Work to complete: Arrange as a numbered list, with blank lines omitted, the portion of the lines that opens with the line containing "Task: Click the Copiar toolbar button" and closes with the line containing "click(647, 47)", both included. Leave the pictures out of the answer.

Given records:

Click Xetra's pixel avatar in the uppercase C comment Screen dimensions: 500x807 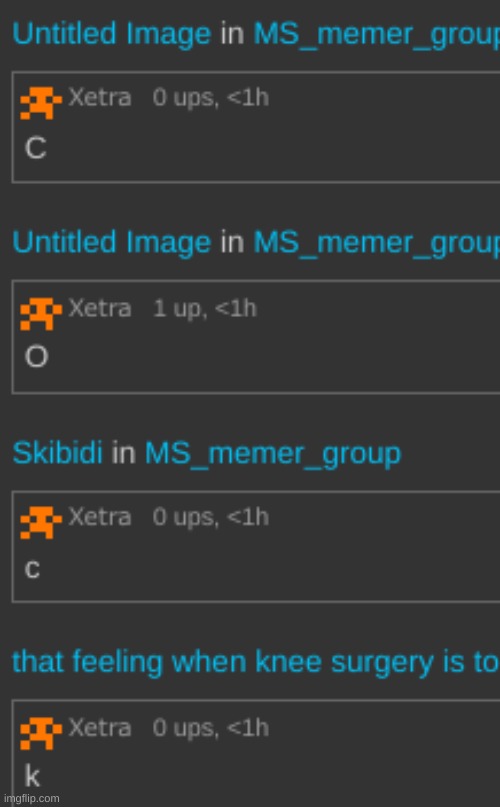(41, 103)
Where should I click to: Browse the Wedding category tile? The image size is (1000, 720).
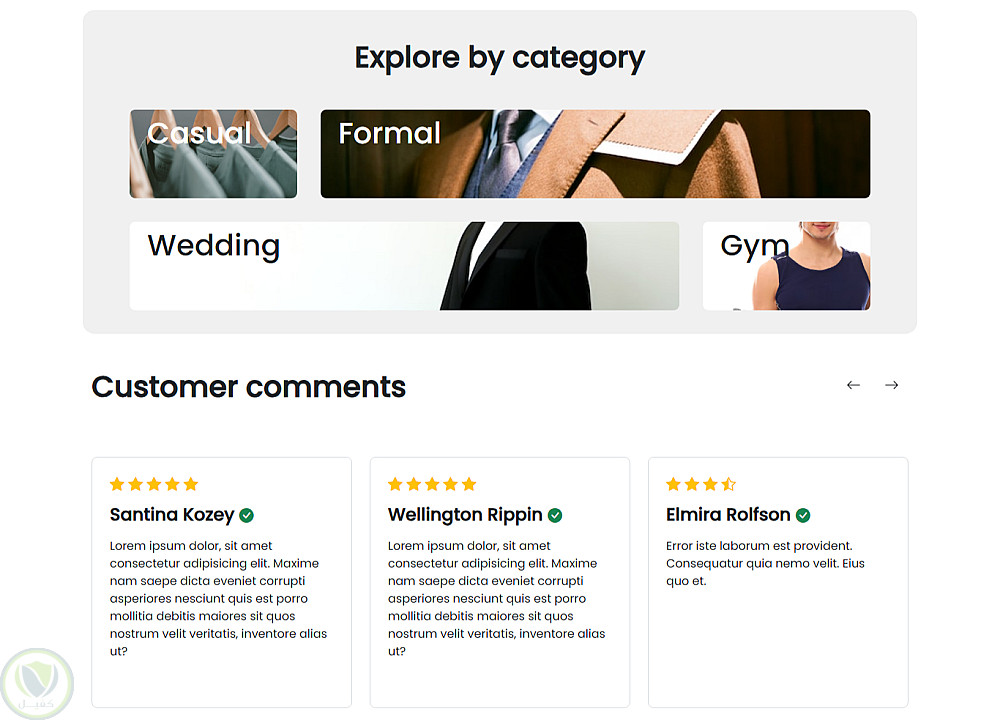pyautogui.click(x=404, y=266)
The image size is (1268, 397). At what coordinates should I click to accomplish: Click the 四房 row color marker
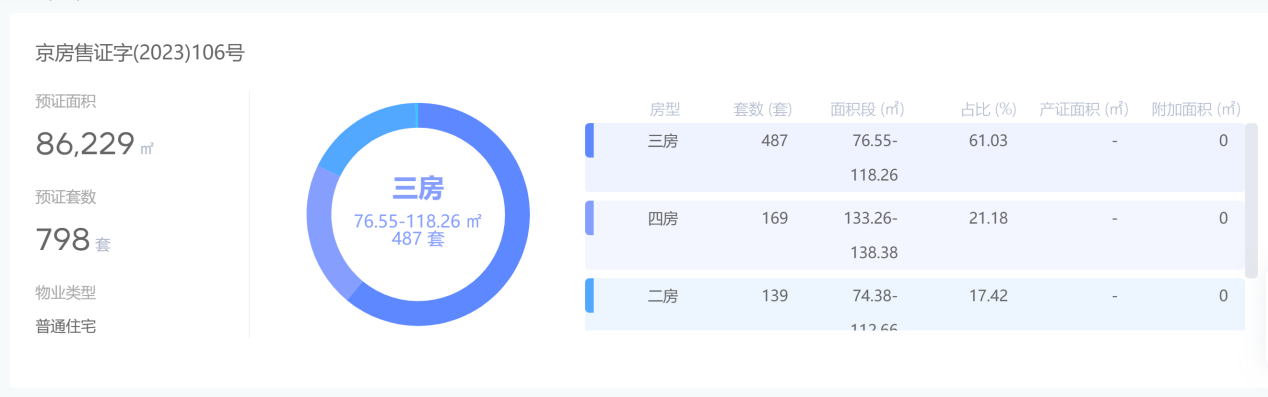click(x=589, y=217)
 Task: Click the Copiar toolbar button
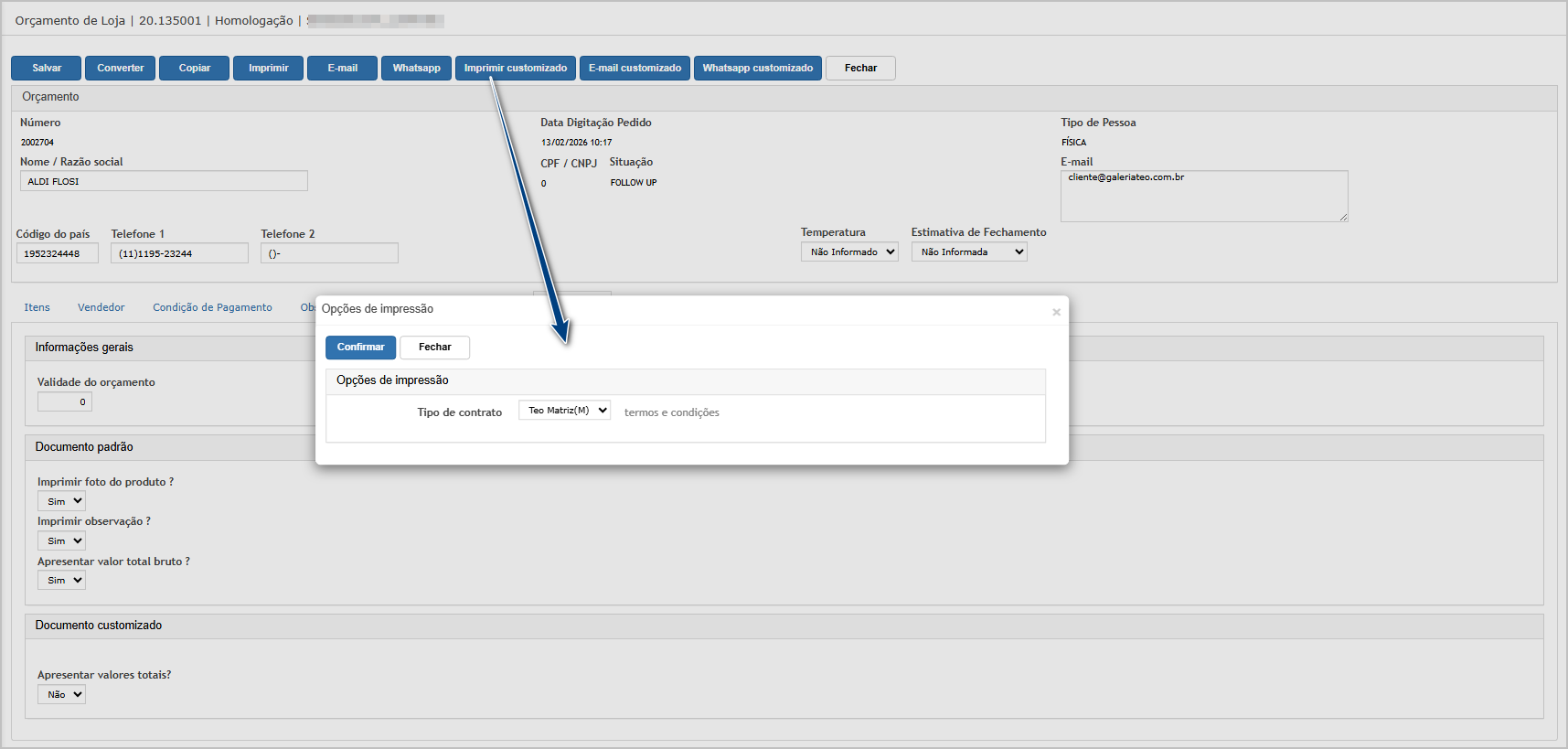[x=194, y=69]
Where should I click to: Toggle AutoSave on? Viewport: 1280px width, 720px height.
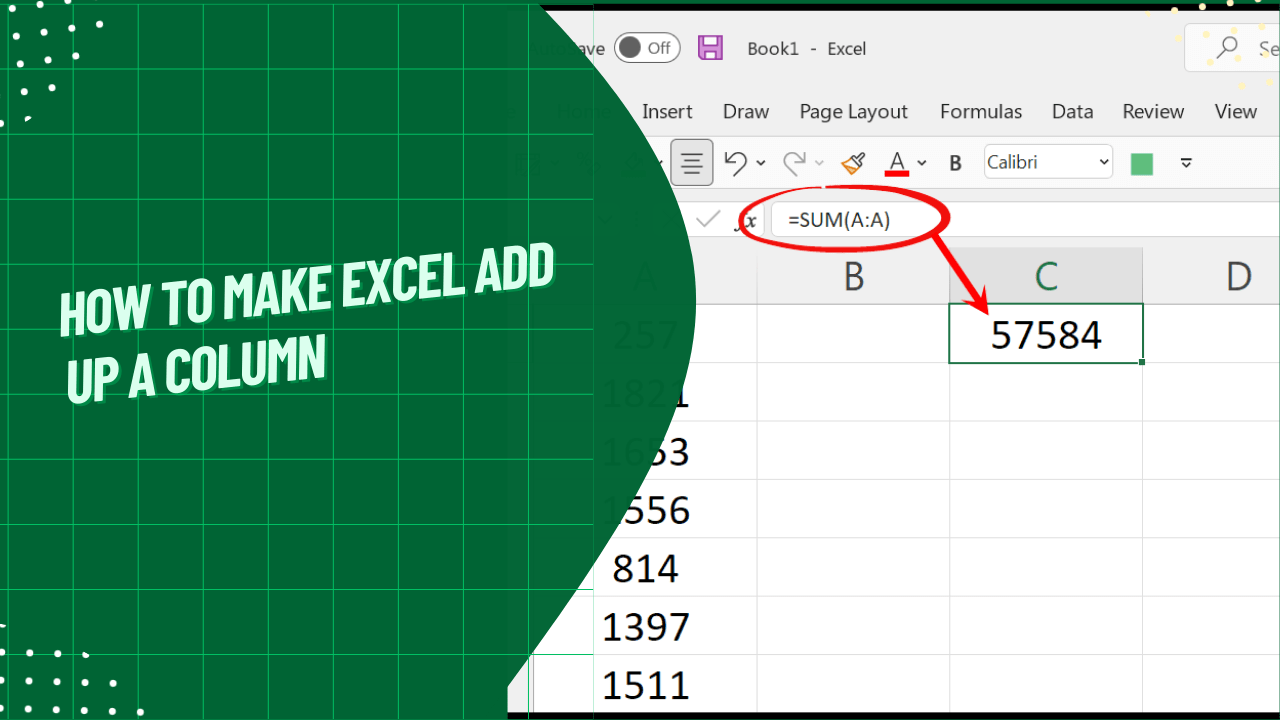click(647, 47)
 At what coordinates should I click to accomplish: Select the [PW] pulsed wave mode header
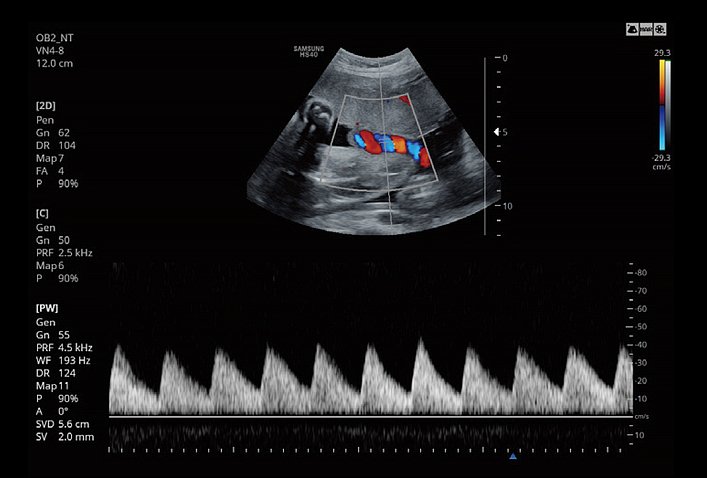(x=46, y=309)
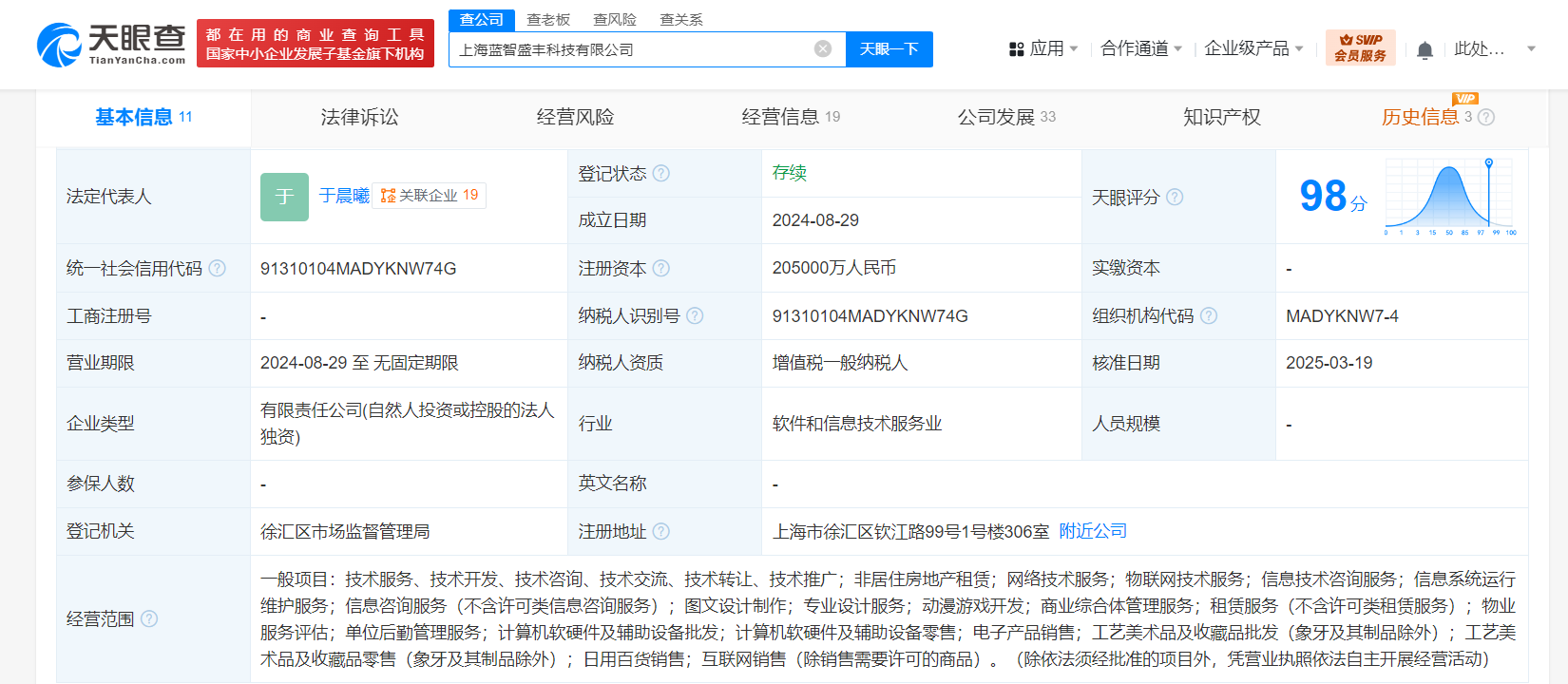Open the notification bell
This screenshot has width=1568, height=684.
tap(1425, 50)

Expected output:
1.  Task: Click the Copiar toolbar button
2. [x=194, y=69]
3. Where should I click to: Toggle AutoSave on? Viewport: 1280px width, 720px height.
4. click(647, 47)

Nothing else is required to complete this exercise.